** Start of AVAILABLE DATA **
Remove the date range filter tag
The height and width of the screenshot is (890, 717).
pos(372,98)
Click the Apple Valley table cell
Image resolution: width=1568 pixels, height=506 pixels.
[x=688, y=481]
** End of AVAILABLE DATA **
### WHAT YOU WILL DO
Reproduce each line of the records above word for word, with nothing altered, added, or left out.

### REPLY TO THE EXERCISE
Remove the date range filter tag
The height and width of the screenshot is (890, 717).
pos(372,98)
Click the Apple Valley table cell
Image resolution: width=1568 pixels, height=506 pixels.
[x=688, y=481]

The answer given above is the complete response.